1. This appeal has arisen out of an application for managership of the estate of lunatic Jnanchand Golecha. The estate was under the joint managership of Fateh Singh Nahar and Raja Bijay Singh Dudhuria of Azimganj by an order of the District Judge of Murshidabad under Act 35 of 1858. Raja Bijay Singh, having died on 18th May 1933, it is claimed that by his death the managership of Fateh Singh Nahar was terminated and the petitioner Nabakumar Singh Dudhuria applied to be appointed sole manager. The learned District Judge found that the original managership of Fateh Singh was not terminated by the death of Rajah Bijay Singh and that consequently there was no vacancy in the managership and, therefore, dismissed the petition of Nabakumar Singh. The question, therefore, to be decided in this appeal is whether the management of Fateh Singh terminated on the death of Raja Bijay Singh.

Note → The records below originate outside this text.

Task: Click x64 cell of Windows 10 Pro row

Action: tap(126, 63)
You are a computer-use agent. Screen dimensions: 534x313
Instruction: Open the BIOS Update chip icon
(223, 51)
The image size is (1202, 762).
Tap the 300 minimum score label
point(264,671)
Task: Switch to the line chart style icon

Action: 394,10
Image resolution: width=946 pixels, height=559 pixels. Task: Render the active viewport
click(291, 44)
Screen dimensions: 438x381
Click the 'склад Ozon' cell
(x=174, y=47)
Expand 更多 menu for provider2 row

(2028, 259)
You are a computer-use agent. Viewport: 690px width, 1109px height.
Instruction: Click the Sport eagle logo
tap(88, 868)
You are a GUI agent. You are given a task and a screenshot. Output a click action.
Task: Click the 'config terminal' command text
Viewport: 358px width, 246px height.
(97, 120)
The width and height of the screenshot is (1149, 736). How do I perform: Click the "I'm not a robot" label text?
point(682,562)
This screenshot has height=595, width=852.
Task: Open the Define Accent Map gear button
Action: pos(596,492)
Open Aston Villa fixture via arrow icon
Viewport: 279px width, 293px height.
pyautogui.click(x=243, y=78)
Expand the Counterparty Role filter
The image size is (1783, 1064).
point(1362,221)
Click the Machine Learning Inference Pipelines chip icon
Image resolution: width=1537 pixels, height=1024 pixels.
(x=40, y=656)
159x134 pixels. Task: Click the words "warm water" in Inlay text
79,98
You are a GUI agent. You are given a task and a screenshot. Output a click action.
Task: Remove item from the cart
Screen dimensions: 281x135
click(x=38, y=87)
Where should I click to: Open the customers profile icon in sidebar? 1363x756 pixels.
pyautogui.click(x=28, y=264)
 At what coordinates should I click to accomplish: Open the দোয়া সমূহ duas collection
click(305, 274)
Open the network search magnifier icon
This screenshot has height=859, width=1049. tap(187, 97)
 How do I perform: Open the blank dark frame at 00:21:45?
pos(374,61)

2. There is no provision in the Lunacy (District Courts) Act,(35 of 1858) nor in the present Act on this point and it has been laid down in a number of cases that the principles of equity, as applied to the practice of the Courts of England, should be observed in the Courts of this country in cases, in which there is no law extant which lays down a different procedure: Pransukhram Dinanath v. Bai Fulkor (1899) 23 Bom 653. The cases of Waghela Rajsanji v. Masuldin (1887) 11 Bom 551 (P C) and Muhammad Raza v. Abbas Bandi Bibi 1932 PC 158 may also be referred to. We have been referred to three English cases, Ex parte Lyne (1735) Cast Talb 142, where a husband and wife had joint custody of a lunatic's estate, the Lord Chancellor laid down that, on the death of the wife, the husband's right to the custody of the estate was terminated, it being a joint grant and a mere authority without any interest. The learned District Judge distinguishes this case on the ground that it was the wife who was related to the lunatic; however, the principle on which the decision was based was that the original grant was joint and a mere authority without interest and not because the remaining manager was not related to the lunatic. The same rule was laid down by Lord Chancellor Eldon in the case of Ex parte Clarke (1882) Jacob 589. The Master of the Rolls, Lord Gifford, in the case of Bradshaw v. Bradshaw (1826) 1 Russ 528, held that, where joint guardians of a minor were appointed, the office did not, upon the death of one of them, survive to the others. It was probably owing to this rule that in the Guardians and Wards Act, Section 38, was enacted, laying down that the principle of survivorship applied in the case of death of one of the joint guardians until another was appointed by the Court. The cases of joint executors or joint trustees are distinguishable, because in these cases there is a vesting of property in the surviving executor or trustee: vide Section 312, Succession Act and Section 76, Trusts Act. According to Pope (Law and Practice of Lunacy, p. 102):
Previous to the Lunacy Regulation Act of 1853, in cases where two or more persons were appointed committees, and one of them died, the grant being joint, and a mere authority without any interest, the right to the custody of the lunatic absolutely determined and it became necessary to obtain an appointment of new committees. The only reported exception to this rule was a case where the property was very small: In re Noble (1852) 2 De G Me G 280.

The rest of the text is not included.